The latest question in privacy law is not what’s in a name (or IP address, PHI, TV viewing activity, etc.), but what’s on a face. Consumers are becoming increasingly concerned with how companies are using their biometric information such as facial, fingerprint, and iris information. In one closely watched case, photo sharing website Shutterfly faces allegations that it violated consumer privacy by collecting facial scans without consent.

Background

On September 18, a federal judge rejected Shutterfly’s attempt to dismiss a putative class action suit by arguing that an Illinois privacy statute does not apply to face geometry scans obtained from photographs. The motion also argued that the statute requires a showing of actual injury that was not met and that the plaintiff’s claims raised location issues- all three arguments were shot down.

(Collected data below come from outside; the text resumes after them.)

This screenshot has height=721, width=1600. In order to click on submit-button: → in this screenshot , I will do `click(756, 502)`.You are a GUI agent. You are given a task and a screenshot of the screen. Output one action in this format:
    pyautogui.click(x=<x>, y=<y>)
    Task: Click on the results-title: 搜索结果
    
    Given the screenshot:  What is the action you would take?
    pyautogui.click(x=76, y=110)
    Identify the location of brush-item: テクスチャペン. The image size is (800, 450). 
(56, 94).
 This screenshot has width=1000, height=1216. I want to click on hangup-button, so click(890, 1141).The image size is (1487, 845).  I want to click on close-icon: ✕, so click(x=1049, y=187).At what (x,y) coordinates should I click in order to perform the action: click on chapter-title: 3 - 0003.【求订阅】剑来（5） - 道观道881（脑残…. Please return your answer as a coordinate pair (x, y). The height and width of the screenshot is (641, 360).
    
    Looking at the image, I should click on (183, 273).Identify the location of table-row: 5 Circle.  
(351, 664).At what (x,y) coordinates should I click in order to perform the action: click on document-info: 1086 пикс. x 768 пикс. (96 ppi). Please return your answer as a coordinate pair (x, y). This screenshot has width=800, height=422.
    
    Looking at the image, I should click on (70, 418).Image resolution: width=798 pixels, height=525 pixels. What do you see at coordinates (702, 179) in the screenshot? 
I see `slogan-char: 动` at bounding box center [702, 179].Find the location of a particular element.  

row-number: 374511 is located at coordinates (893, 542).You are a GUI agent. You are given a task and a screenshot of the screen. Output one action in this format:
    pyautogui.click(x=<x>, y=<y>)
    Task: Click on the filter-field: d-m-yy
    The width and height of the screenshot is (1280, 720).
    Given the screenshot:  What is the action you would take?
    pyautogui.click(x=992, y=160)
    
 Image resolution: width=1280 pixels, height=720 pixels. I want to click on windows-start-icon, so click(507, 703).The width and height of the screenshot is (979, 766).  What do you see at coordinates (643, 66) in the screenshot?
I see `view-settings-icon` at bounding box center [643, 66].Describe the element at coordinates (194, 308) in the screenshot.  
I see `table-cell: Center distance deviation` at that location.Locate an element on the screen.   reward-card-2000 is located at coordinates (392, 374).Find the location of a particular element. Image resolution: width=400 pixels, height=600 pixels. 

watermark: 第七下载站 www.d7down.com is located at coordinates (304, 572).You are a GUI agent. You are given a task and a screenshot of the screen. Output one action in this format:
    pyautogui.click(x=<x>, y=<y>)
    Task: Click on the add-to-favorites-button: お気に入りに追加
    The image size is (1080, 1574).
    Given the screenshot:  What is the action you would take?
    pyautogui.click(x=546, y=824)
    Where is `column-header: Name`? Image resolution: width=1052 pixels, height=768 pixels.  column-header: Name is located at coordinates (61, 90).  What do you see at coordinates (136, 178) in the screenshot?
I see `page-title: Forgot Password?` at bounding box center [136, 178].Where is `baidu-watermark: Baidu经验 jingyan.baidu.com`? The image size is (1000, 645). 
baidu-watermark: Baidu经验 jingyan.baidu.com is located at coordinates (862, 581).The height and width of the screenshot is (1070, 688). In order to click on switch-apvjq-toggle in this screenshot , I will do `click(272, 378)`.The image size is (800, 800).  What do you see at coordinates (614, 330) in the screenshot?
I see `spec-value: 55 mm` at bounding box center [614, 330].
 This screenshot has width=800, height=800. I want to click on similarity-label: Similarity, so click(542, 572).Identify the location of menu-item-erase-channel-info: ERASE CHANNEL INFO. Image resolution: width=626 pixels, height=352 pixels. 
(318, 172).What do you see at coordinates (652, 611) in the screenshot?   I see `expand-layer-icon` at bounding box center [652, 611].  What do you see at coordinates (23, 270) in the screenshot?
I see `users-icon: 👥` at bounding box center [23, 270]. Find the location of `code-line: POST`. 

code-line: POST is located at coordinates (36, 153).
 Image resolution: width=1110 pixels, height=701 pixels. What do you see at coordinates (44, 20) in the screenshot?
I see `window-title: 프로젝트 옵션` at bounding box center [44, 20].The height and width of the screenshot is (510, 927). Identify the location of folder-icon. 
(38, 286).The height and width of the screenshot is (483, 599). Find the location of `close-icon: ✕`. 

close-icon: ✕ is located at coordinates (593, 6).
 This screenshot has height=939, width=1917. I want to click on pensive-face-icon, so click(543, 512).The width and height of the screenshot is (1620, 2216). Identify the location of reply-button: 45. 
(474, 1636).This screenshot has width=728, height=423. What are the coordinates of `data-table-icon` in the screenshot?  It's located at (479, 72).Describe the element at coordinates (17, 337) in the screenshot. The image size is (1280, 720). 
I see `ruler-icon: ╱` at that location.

The plaintiff had allegedly found his photo uploaded to the Shutterfly site and tagged with his name, despite never having used Shutterfly’s services. According to the lawsuit, Shutterfly then created a map of the plaintiff’s face and stored that data without informing the plaintiff or asking for his consent. Now, following Shutterfly’s unsuccessful motion to dismiss, the case moves forward in an Illinois federal court.

Illinois is home to the latest trending privacy acronym you need to know: BIPA. BIPA, or the Biometric Information Privacy Act of 2008, is considered to be the strictest biometrics law in the United States. BIPA requires companies collecting biometric data to obtain prior consent from consumers and disclose how the company will use it and how long they will store it, and it is the only state biometrics regulation that allows for private right of action against potential violators. BIPA makes Illinois one of the top battlegrounds as biometric technologies develop and privacy considerations become more complex.

What’s Next?

Companies considering the use of biometric technologies must be alert for a rise in class actions in this space. Biometric information is particularly sensitive because it involves something that is an actual part of an individual. Proactively complying with BIPA or similar standards can help organizations protect their business and keep up with technological developments while also protecting the customer and keeping regulators at bay.